MATERIAL FOR THIS EXERCISE:
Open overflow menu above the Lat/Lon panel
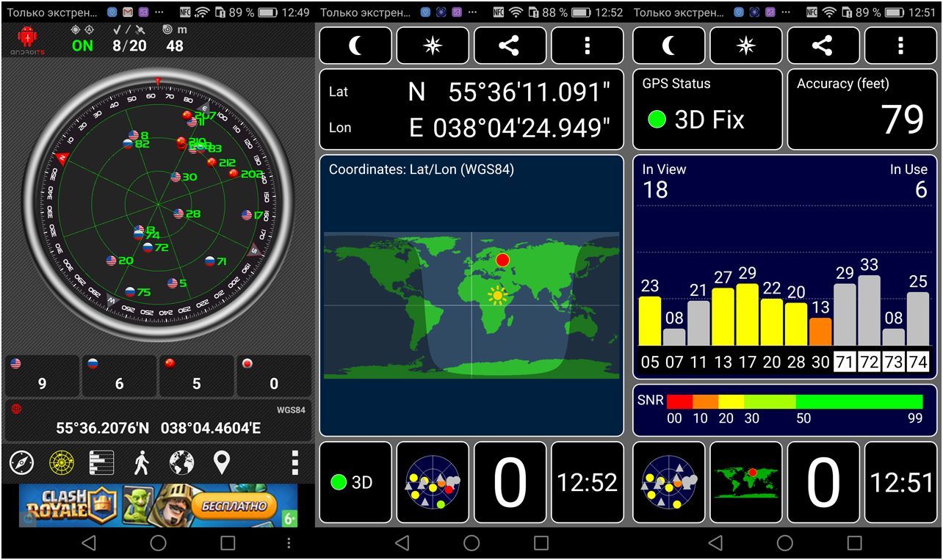This screenshot has width=943, height=560. pyautogui.click(x=587, y=46)
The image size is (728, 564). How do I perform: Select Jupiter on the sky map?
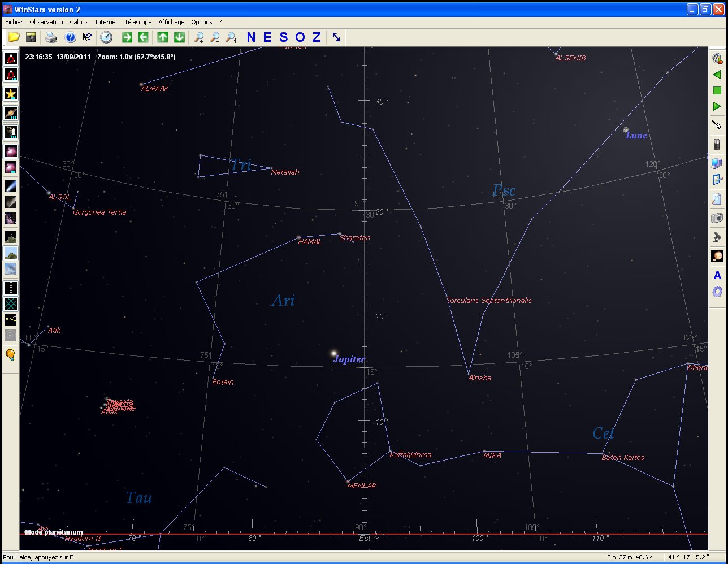334,354
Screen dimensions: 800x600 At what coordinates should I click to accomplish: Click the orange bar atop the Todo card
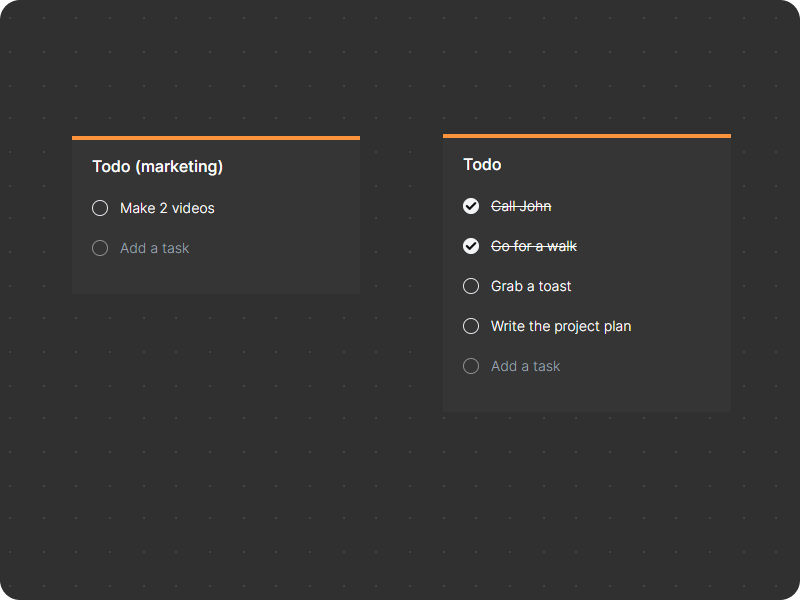587,136
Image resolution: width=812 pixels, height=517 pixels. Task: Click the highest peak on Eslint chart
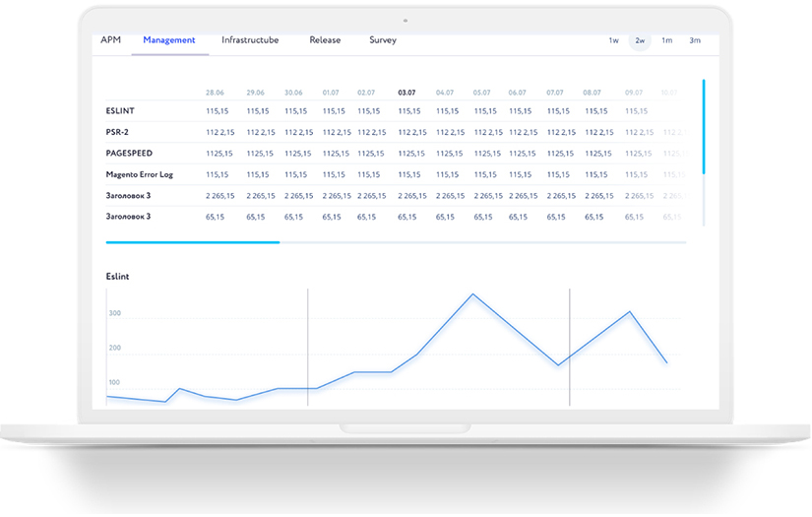click(473, 293)
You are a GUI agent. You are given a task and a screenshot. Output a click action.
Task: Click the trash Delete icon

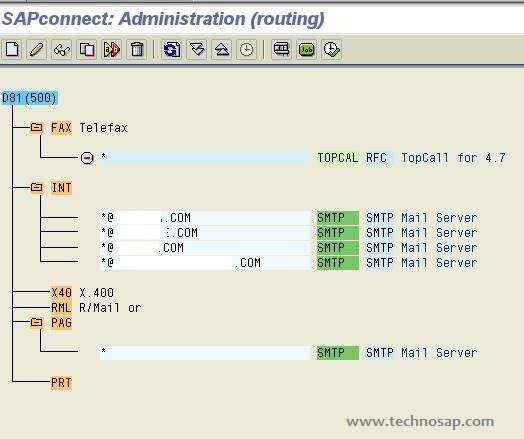tap(137, 49)
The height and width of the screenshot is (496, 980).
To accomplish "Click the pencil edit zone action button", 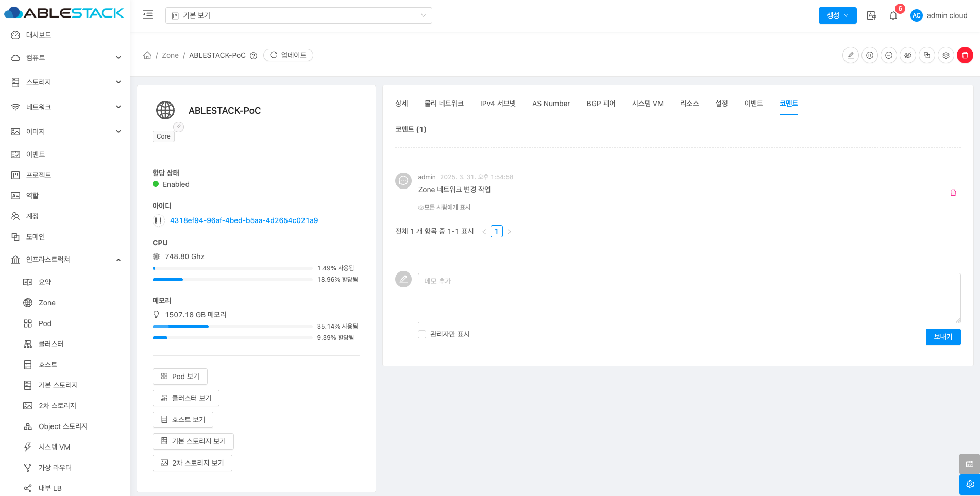I will pos(851,55).
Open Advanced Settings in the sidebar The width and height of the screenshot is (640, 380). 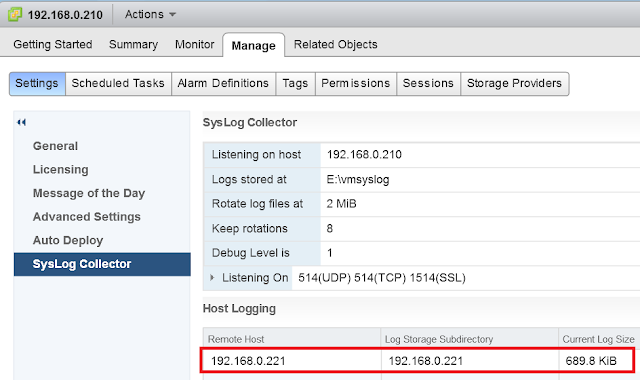tap(87, 217)
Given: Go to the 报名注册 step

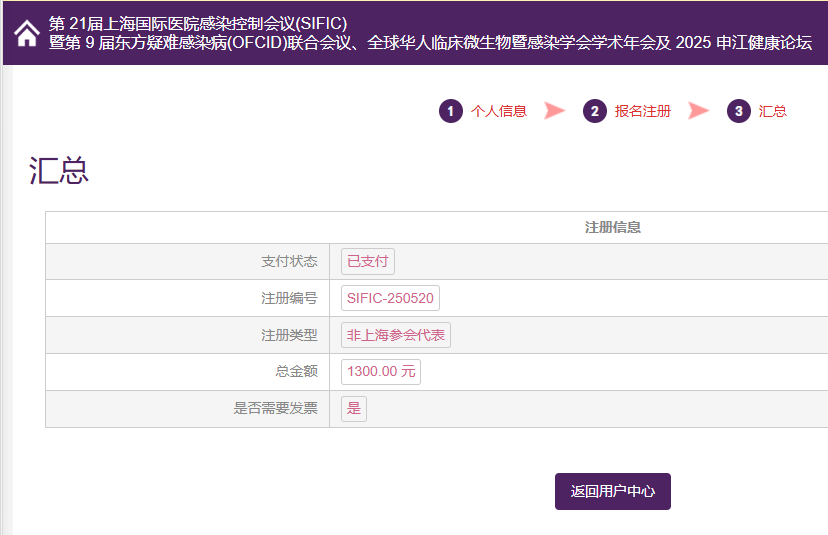Looking at the screenshot, I should pos(642,111).
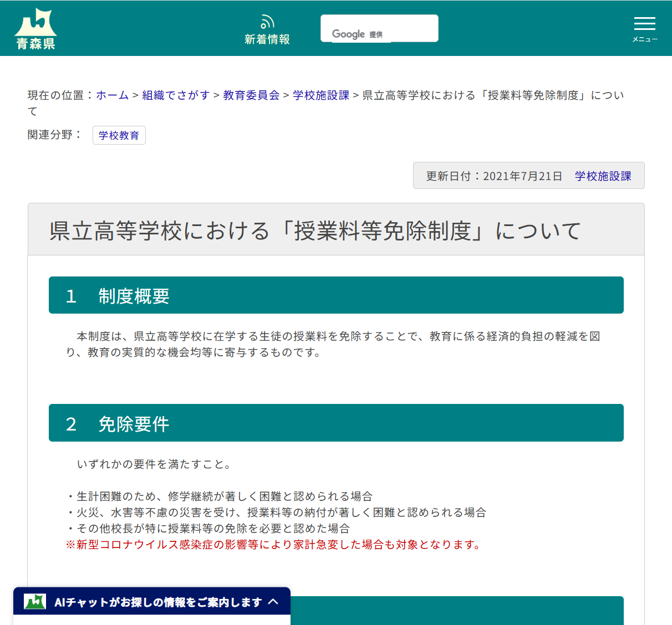Open the 教育委員会 link
The width and height of the screenshot is (672, 625).
251,95
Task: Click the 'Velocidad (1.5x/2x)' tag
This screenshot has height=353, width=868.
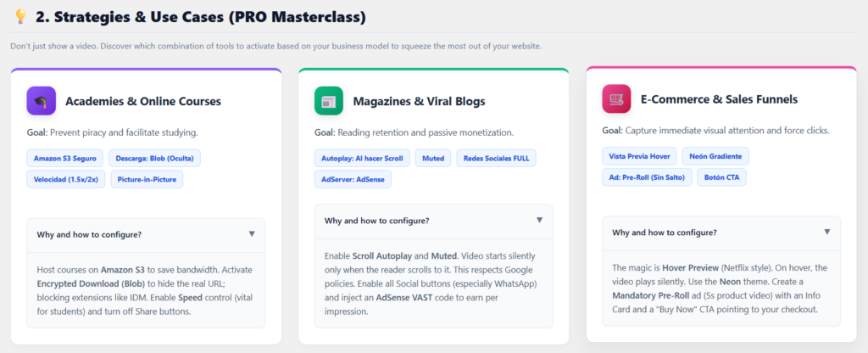Action: (66, 179)
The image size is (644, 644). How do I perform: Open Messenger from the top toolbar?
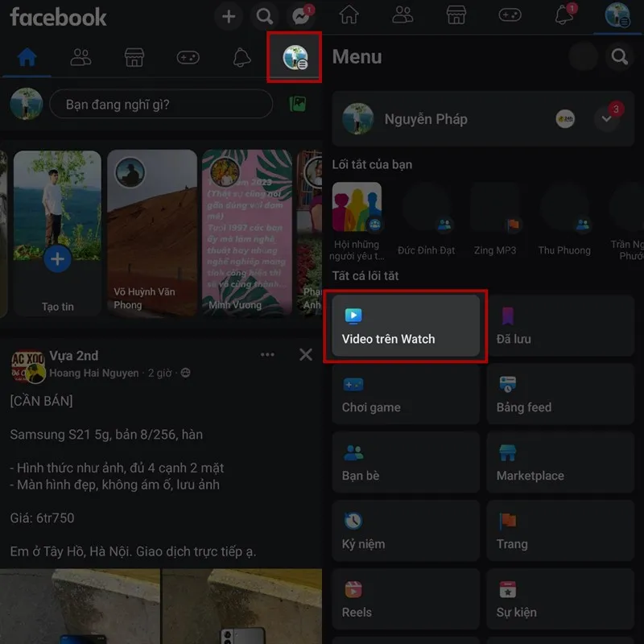click(x=299, y=15)
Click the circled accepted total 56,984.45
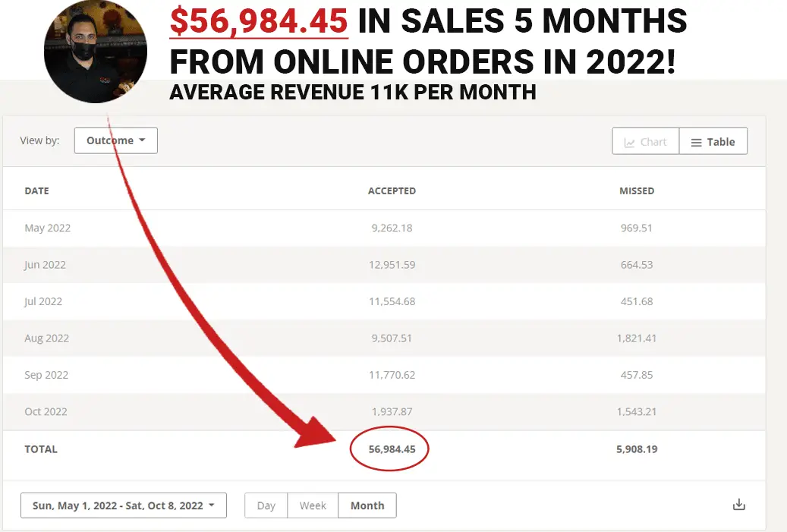Viewport: 787px width, 532px height. (392, 449)
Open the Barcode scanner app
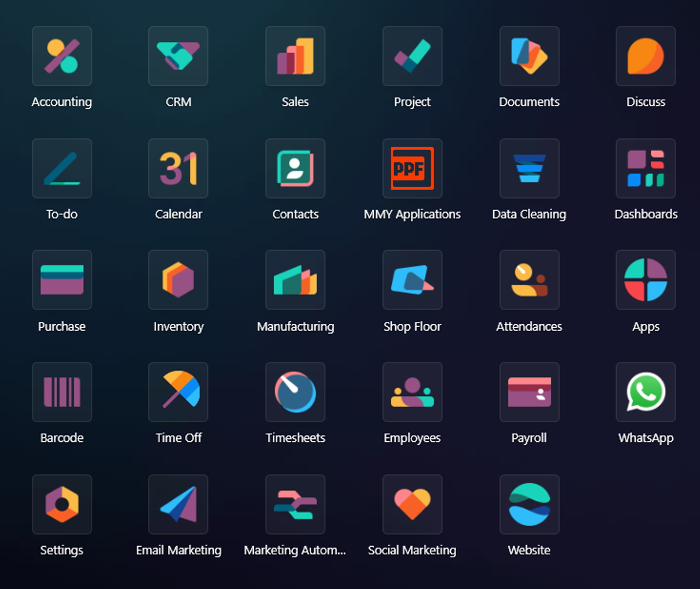The image size is (700, 589). [x=61, y=392]
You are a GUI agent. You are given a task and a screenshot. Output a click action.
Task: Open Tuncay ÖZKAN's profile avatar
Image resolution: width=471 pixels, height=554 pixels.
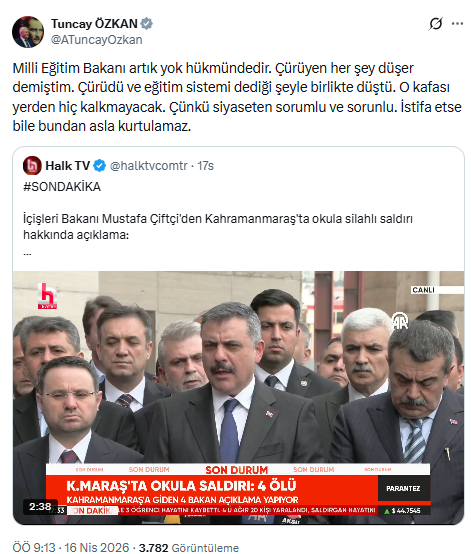(x=28, y=32)
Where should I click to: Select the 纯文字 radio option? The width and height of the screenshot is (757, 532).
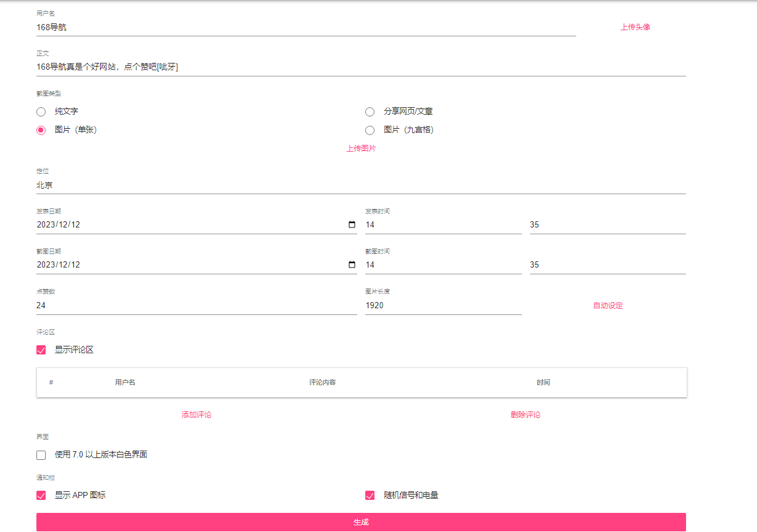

ACTIVITY:
The required answer is the lines from the one that contains "Given: Go to the 报名注册 step" through the last line of the records, restated word for word, with every picture dropped.

ANSWER TO THE EXERCISE:
Given: Go to the 报名注册 step

Looking at the screenshot, I should pos(642,111).
Open the 教育委員会 link
The width and height of the screenshot is (672, 625).
251,95
Task: Click the 'Velocidad (1.5x/2x)' tag
This screenshot has height=353, width=868.
Action: (66, 179)
The image size is (644, 644). How do I perform: Open Messenger from the top toolbar?
click(x=299, y=15)
Click the circled accepted total 56,984.45
Viewport: 787px width, 532px height. (392, 449)
Open the Barcode scanner app
The image size is (700, 589). [x=61, y=392]
You are a GUI agent. You are given a task and a screenshot. Output a click action.
Task: Open Tuncay ÖZKAN's profile avatar
Image resolution: width=471 pixels, height=554 pixels.
(x=28, y=32)
Where should I click to: Select the 纯文字 radio option? The width and height of the screenshot is (757, 532).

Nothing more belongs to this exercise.